Given its affinity for chlorinated compounds, liquid HCBD is used as a scrubber in order to remove chlorine containing contaminants from gas streams. An example of this application is its use in the production of HCl gas as the primary contaminants, especially Cl_{2}, are more soluble in hexachlorobutadiene than the gaseous hydrogen chloride.

In IR spectroscopy, hexachlorobutadiene is occasionally used as a mull in order to analyze the stretching frequencies of C-H stretching bands. The usual mulling agent, Nujol, is a hydrocarbon and thus exhibits C-H stretching bands that can interfere with the signal from the sample. Since HCBD contains no C-H bonds, it can be used instead to obtain this portion of the IR spectrum. Unfortunately, some organometallic compounds react with HCBD, and therefore, care must be taken when selecting it as a mulling agent so as not to destroy the sample.

Hexachlorobutadiene has yet another, albeit somewhat dated, application as an algicide in industrial cooling systems. Although HCBD is a potent herbicide, in recent years, this particular application has been discouraged due to the high toxicity of the compound at low concentrations.

==Toxicity==

Hexachlorobutadiene has been observed to produce systemic toxicity following exposure via oral, inhalation, and dermal routes. Effects may include fatty liver degeneration, epithelial necrotizing nephritis, central nervous system depression and cyanosis.

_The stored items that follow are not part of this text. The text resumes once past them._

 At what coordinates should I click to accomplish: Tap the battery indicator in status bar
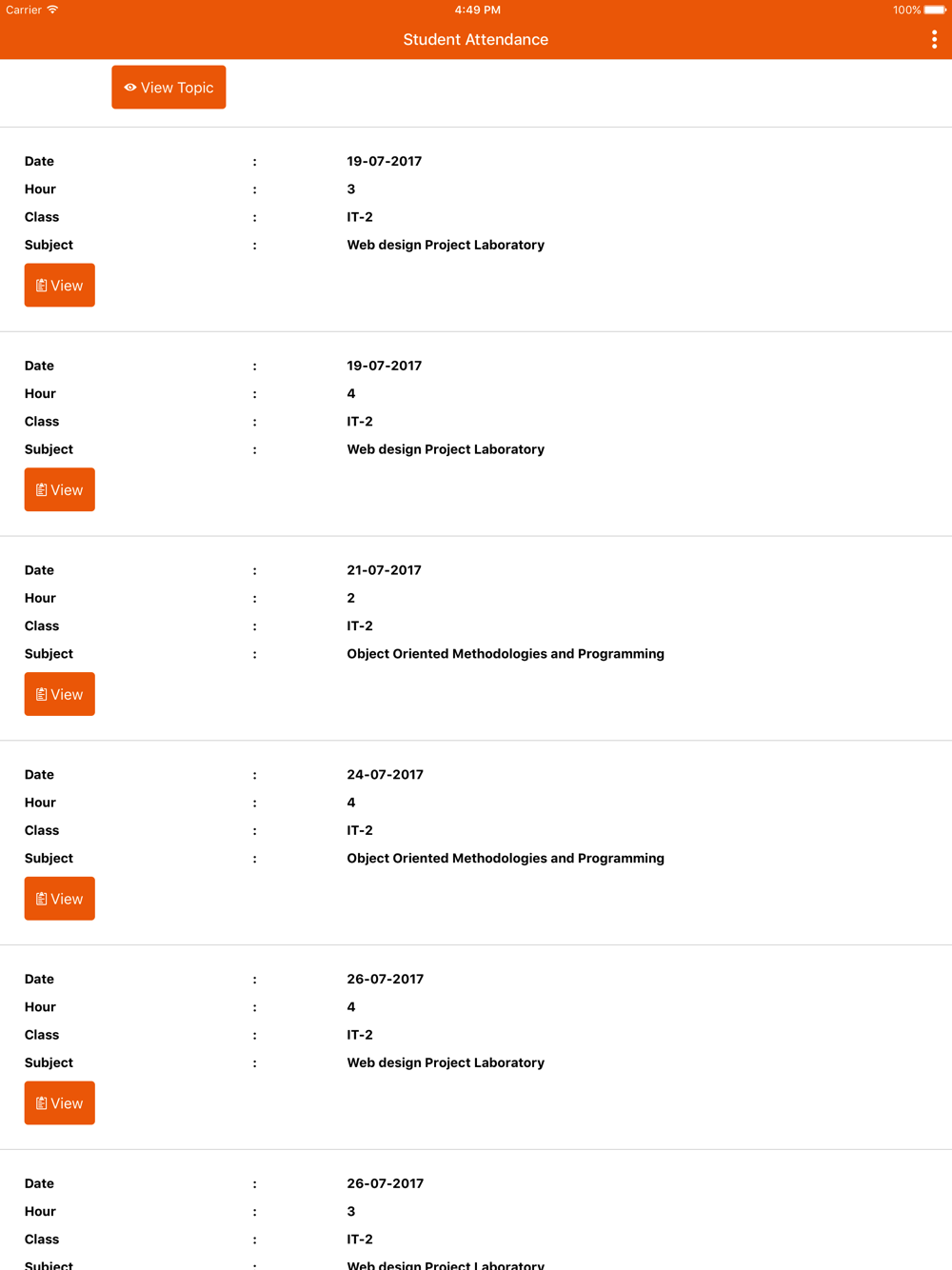(x=935, y=10)
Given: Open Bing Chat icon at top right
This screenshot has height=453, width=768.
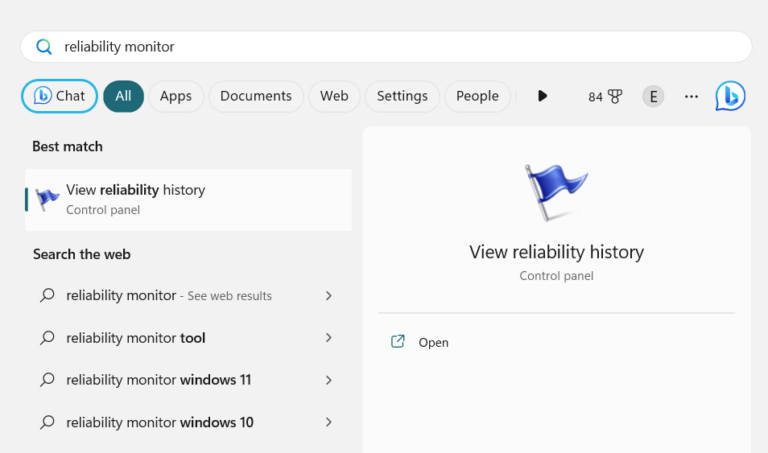Looking at the screenshot, I should click(x=730, y=96).
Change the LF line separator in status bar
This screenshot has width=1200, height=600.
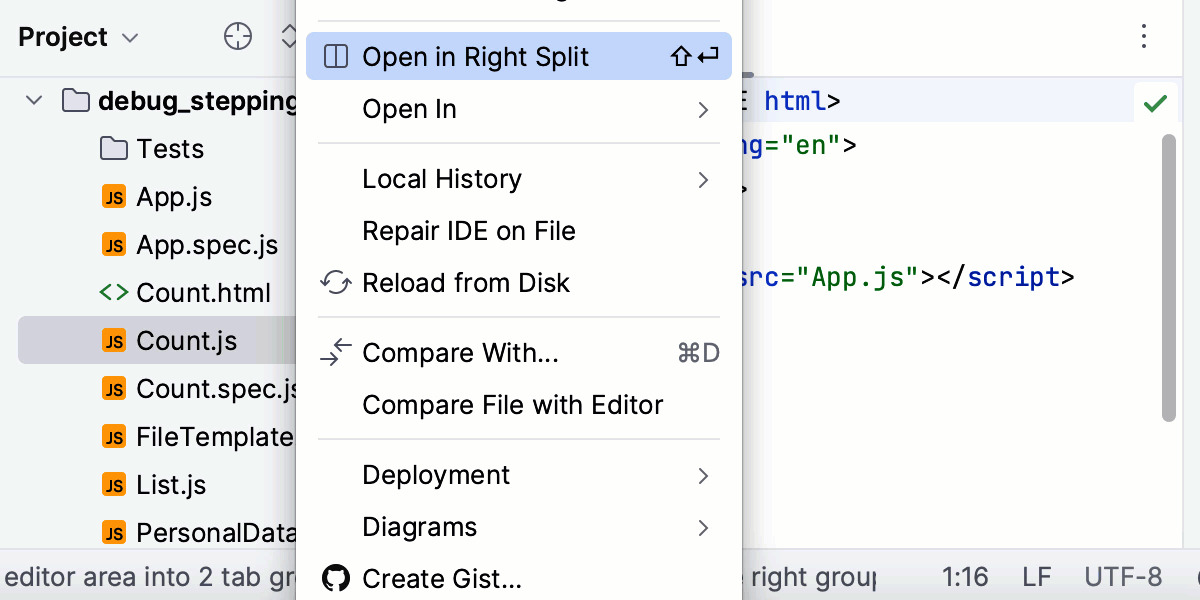(x=1035, y=576)
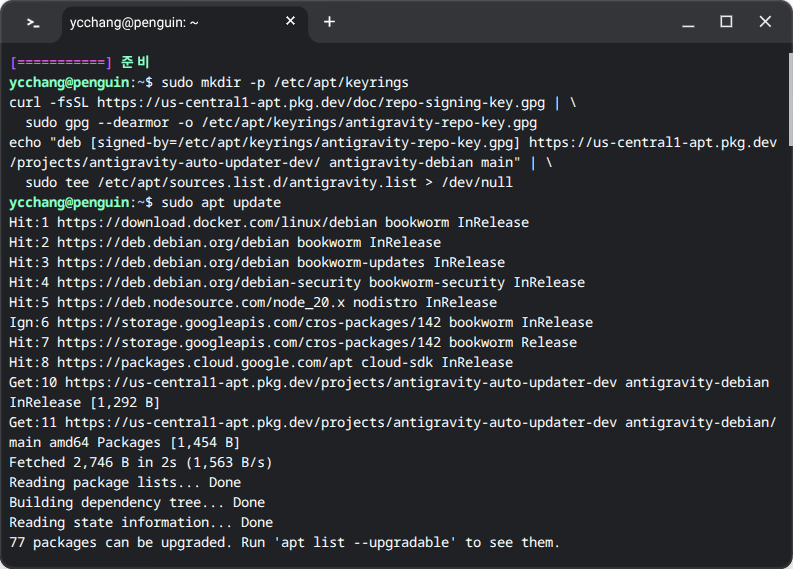Image resolution: width=793 pixels, height=569 pixels.
Task: Click the Terminal app icon in title bar
Action: pyautogui.click(x=32, y=22)
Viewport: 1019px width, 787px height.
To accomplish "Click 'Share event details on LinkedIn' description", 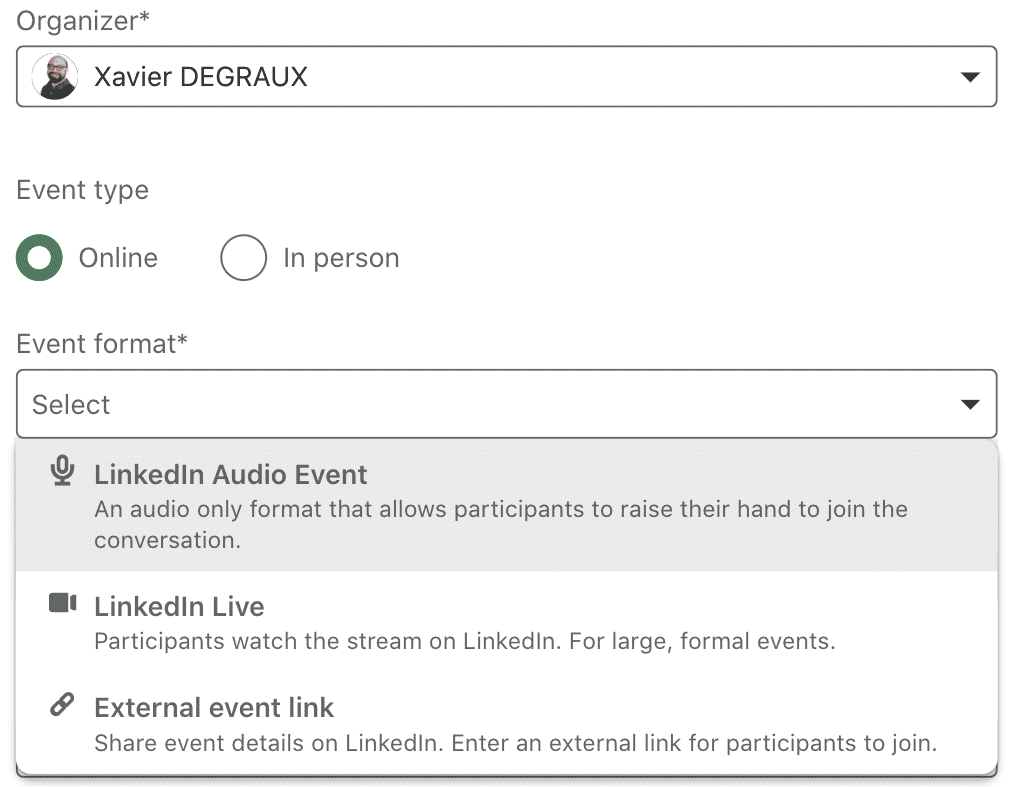I will [x=515, y=744].
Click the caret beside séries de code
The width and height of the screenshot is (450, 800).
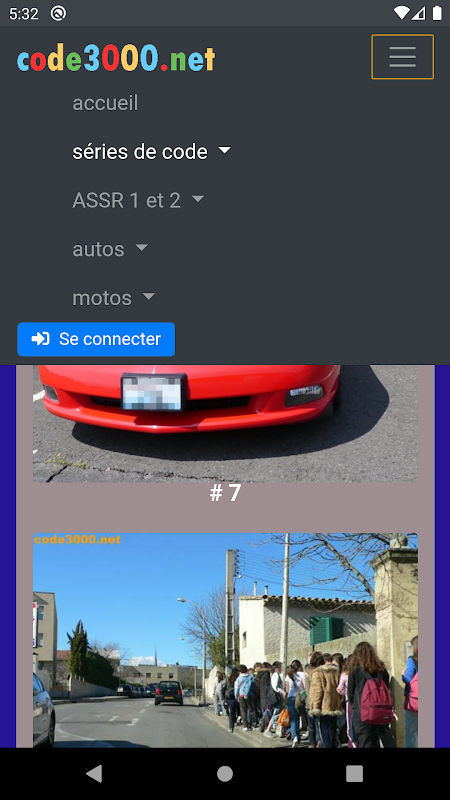[224, 151]
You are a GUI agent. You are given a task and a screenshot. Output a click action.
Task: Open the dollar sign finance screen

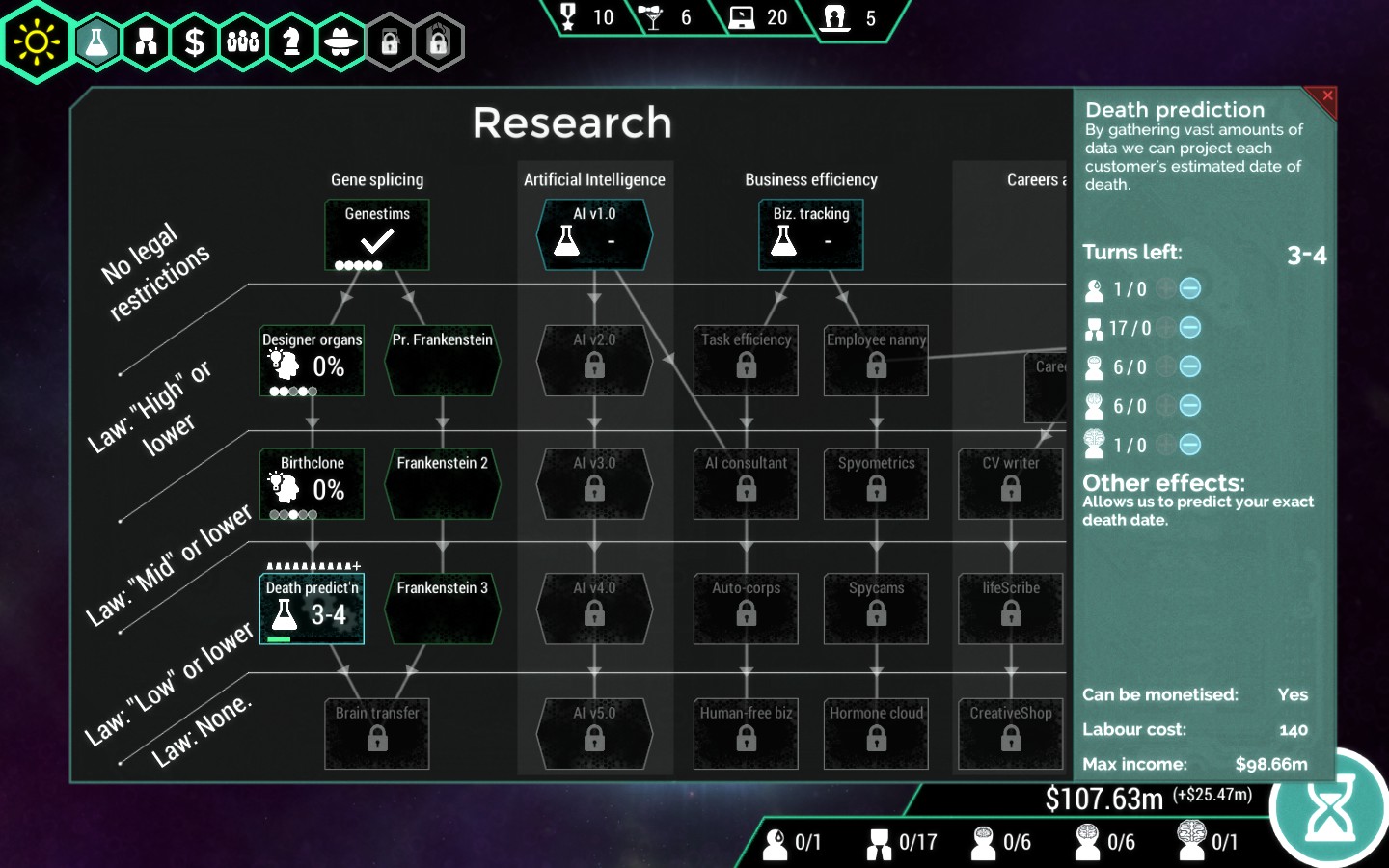click(x=195, y=42)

The United States Environmental Protection Agency has classified hexachlorobutadiene as a group C Possible Human Carcinogen. The American Conference of Governmental and Industrial Hygienists has classified hexachlorobutadiene as an A3 Confirmed Animal Carcinogen with Unknown Relevance to Humans. The National Institute for Occupational Safety and Health has set a recommended exposure limit at 0.02 ppm over an eight-hour workday.